== Your task ==
Each record below must be reproduced exactly as it reads, with its images omitted.
——
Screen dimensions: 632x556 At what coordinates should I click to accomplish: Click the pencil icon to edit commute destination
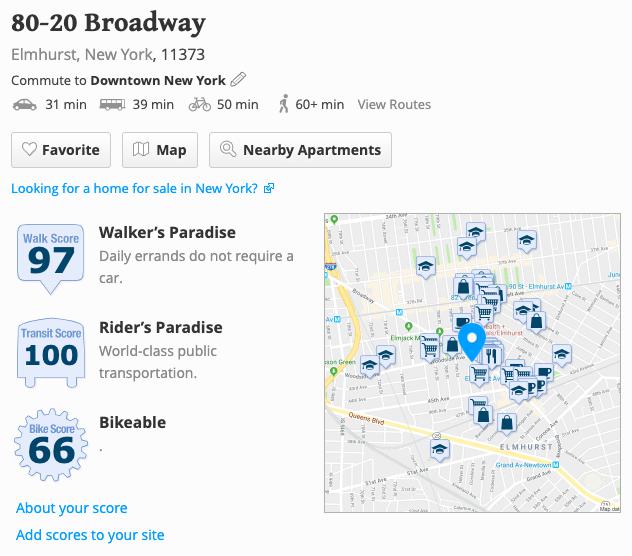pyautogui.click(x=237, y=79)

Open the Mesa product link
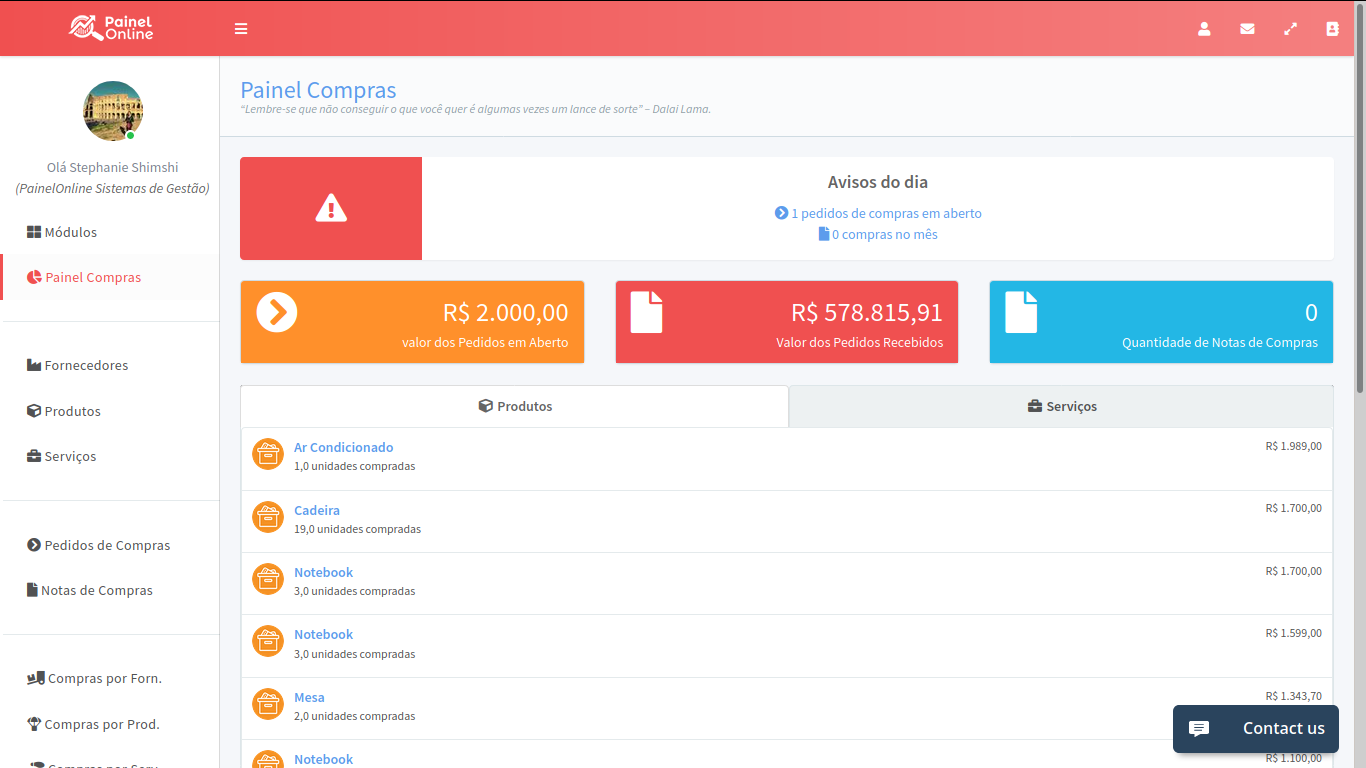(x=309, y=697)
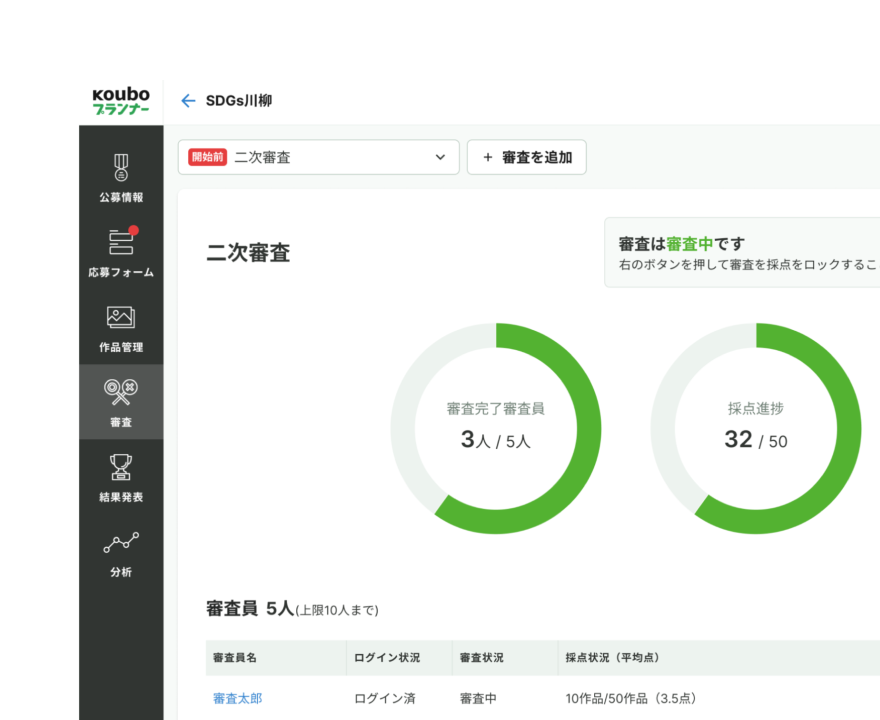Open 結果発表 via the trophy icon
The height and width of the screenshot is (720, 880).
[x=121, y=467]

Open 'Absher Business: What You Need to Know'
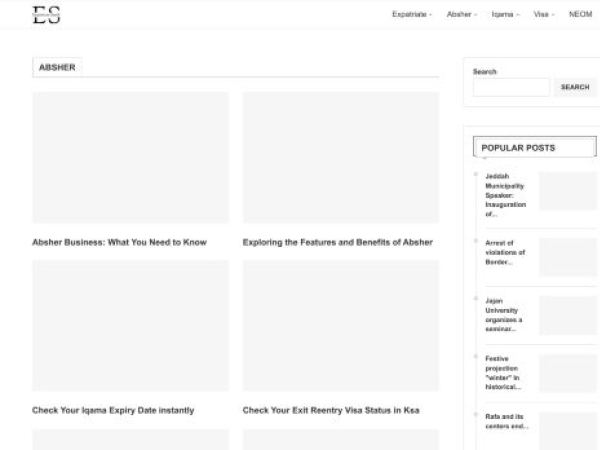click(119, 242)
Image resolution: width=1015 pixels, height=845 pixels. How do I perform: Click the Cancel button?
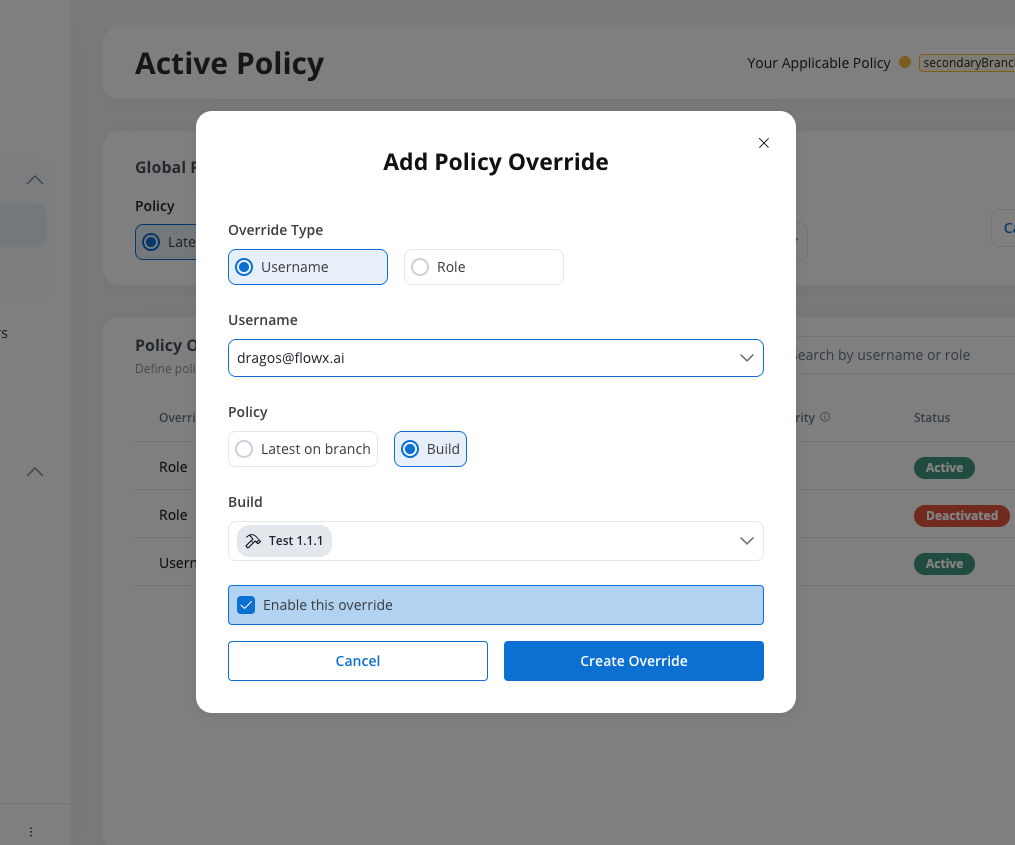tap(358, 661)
——
== Task response ==
Screen dimensions: 632x556 At what coordinates should I click to accomplish: Click the pencil icon to edit commute destination
pyautogui.click(x=237, y=79)

Open the Mesa product link
(x=309, y=697)
Open 結果発表 via the trophy icon
The height and width of the screenshot is (720, 880).
[x=121, y=467]

Open 'Absher Business: What You Need to Know'
click(119, 242)
Image resolution: width=1015 pixels, height=845 pixels. How do I perform: Click the Cancel button?
tap(358, 661)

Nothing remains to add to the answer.